# Linear Regression

In this tutorial, we will introduce how to use BigDL to train to a simple linear regression model. The first thing we need to do it to import necessary packages and inilialize the engine.

In [1]:
import org.apache.log4j.{Level, Logger}
import org.apache.spark.SparkContext

import com.intel.analytics.bigdl._
import com.intel.analytics.bigdl.utils.{Engine, LoggerFilter, T, Table}
import com.intel.analytics.bigdl.dataset.{DataSet, Sample}
import com.intel.analytics.bigdl.nn.{Sequential, Linear, MSECriterion}
import com.intel.analytics.bigdl.optim._
import com.intel.analytics.bigdl.models.lenet.Utils._
import com.intel.analytics.bigdl.optim.{SGD, Top1Accuracy}
import com.intel.analytics.bigdl.tensor._
import com.intel.analytics.bigdl.numeric.NumericFloat

Engine.init

Then we randomly create datasets for training.

In [2]:
val featuresDim = 2
val dataLen = 100

def GetRandSample() = {
    val features = Tensor(featuresDim).rand(0, 1)
    val label = (0.4 + features.sum * 2).toFloat
    val sample = Sample[Float](features, label)
    sample
}

val rddTrain = sc.parallelize(0 until dataLen).map(_ => GetRandSample())
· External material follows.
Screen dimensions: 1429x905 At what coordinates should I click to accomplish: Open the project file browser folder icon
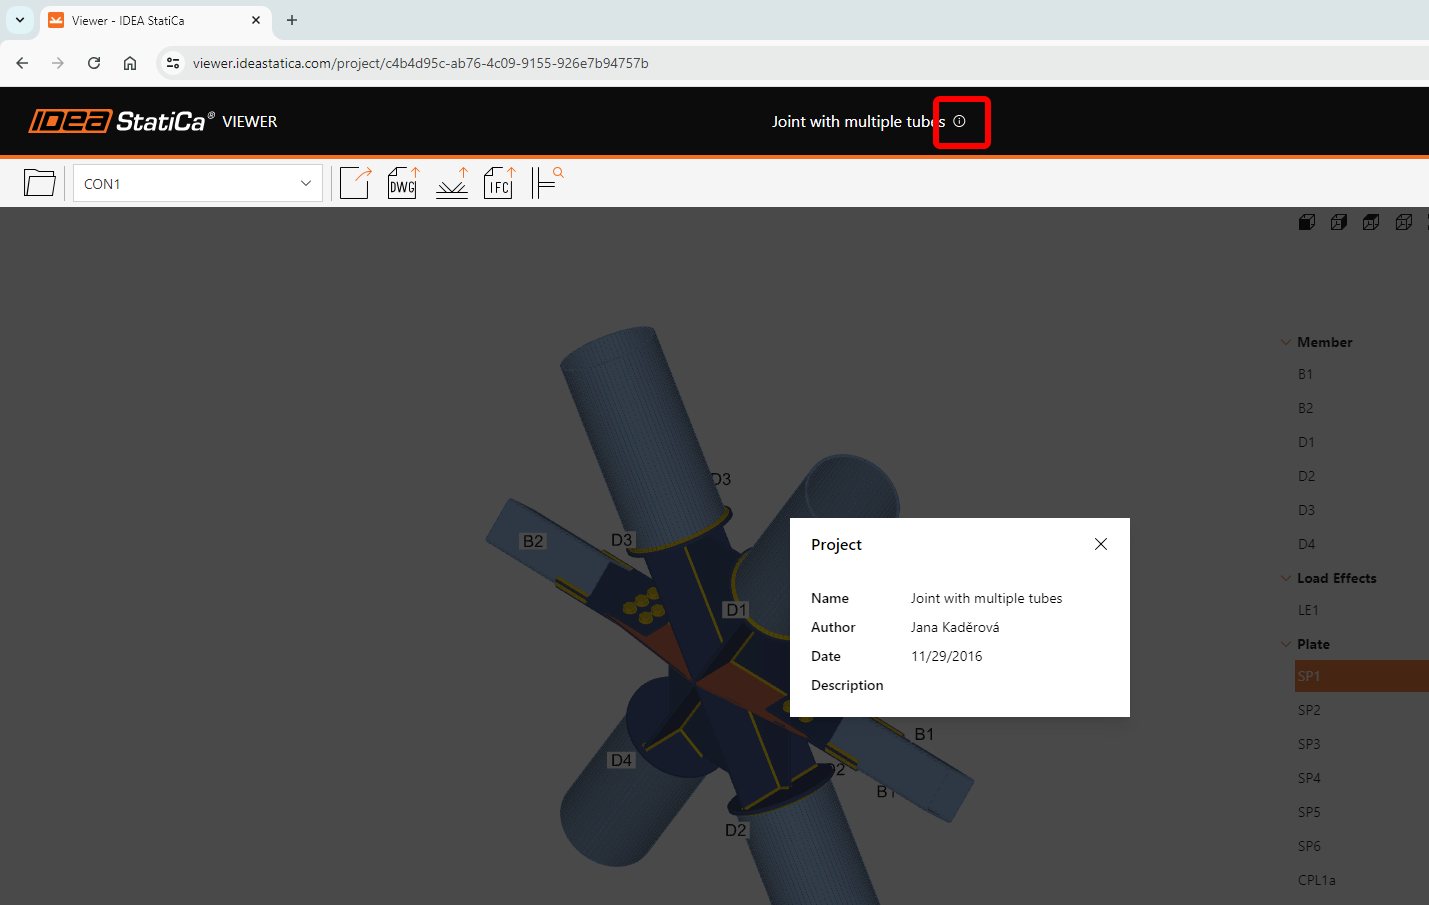39,182
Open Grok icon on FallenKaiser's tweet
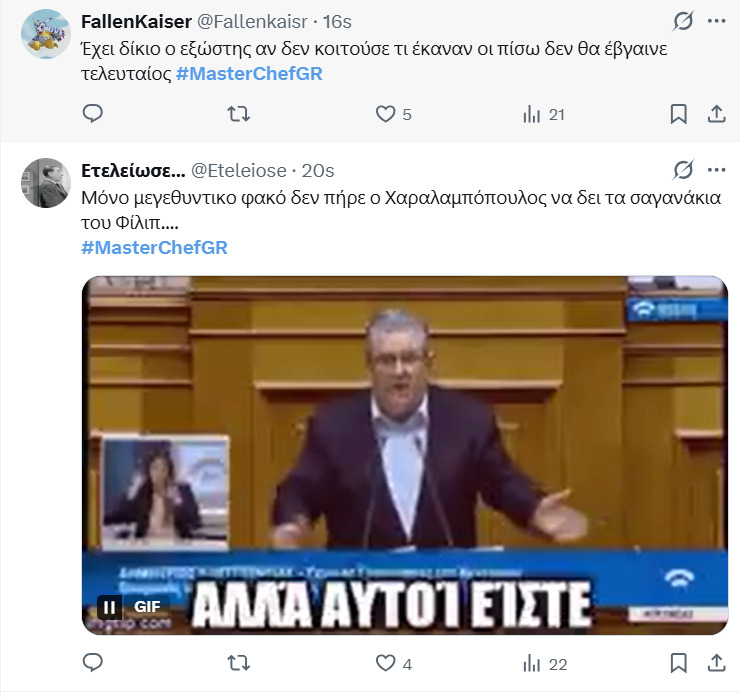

Then we specify the necessary parameters and construct a linear regression model using BigDL. Please notice that batch_size should be devided by the number of cores you use. In this example, it was set as 8 since there are 4 cores when running the example.

In [3]:
// Parameters
val learningRate = 0.2
val trainingEpochs = 5
val batchSize = 4
val nInput = featuresDim
val nOutput = 1 

def LinearRegression(nInput: Int, nOutput: Int) = {
    // Initialize a sequential container
    val model = Sequential()
    // Add a linear layer
    model.add(Linear(nInput, nOutput))
    model
}

val model = LinearRegression(nInput, nOutput)

Here we construct the optimizer to optimize the linear regression problem. You can specific your own learning rate in $SGD()$ method, also, you can replace the $SGD()$ with other optimizer such like $Adam()$. Click [here](https://github.com/intel-analytics/BigDL/tree/master/spark/dl/src/main/scala/com/intel/analytics/bigdl/optim) to see more optimizer.

In [4]:
val optimizer = Optimizer(model = model, sampleRDD = rddTrain, criterion = MSECriterion[Float](), batchSize = batchSize)
optimizer.setOptimMethod(new SGD(learningRate=learningRate))
optimizer.setEndWhen(Trigger.maxEpoch(trainingEpochs))

com.intel.analytics.bigdl.optim.DistriOptimizer@2ec4ba5b

In [5]:
// Start to train
val trainedModel = optimizer.optimize()

In [6]:
val predictResult = trainedModel.predict(rddTrain)
val p = predictResult.take(5).map(_.toTensor.valueAt(1)).mkString(",")
println("Predict result:")
println(p)

Predict result:
3.7649865,2.7541423,1.9586959,1.5578532,3.7649865


To test the trained model, we construct a dataset for testing and print the result of _Mean Square Error_.

In [8]:
val r = new scala.util.Random(100)
val totalLength = 10
val features = Tensor(totalLength, featuresDim).rand(0, 1)
var label = (0.4 + features.sum).toFloat
val prediction = sc.parallelize(0 until totalLength).map(r => Sample[Float](features(r + 1), label))
val predictResult = trainedModel.predict(prediction)
val p = predictResult.take(6).map(_.toTensor.valueAt(1))
val groundLabel = Tensor(T(
                    | T(-0.47596836f),
                    | T(-0.37598032f),
                    | T(-0.00492062f),
                    | T(-0.5906958f),
                    | T(-0.12307882f),
                    | T(-0.77907401f)))

var mse = 0f
for (i <- 1 to 6) {
    mse += (p(i - 1) - groundLabel(i).valueAt(1)) * (p(i - 1) - groundLabel(i).valueAt(1))
}
mse /= 6f
println(mse)

5.747768


Finally, we stop the Spark.

In [9]:
sc.stop()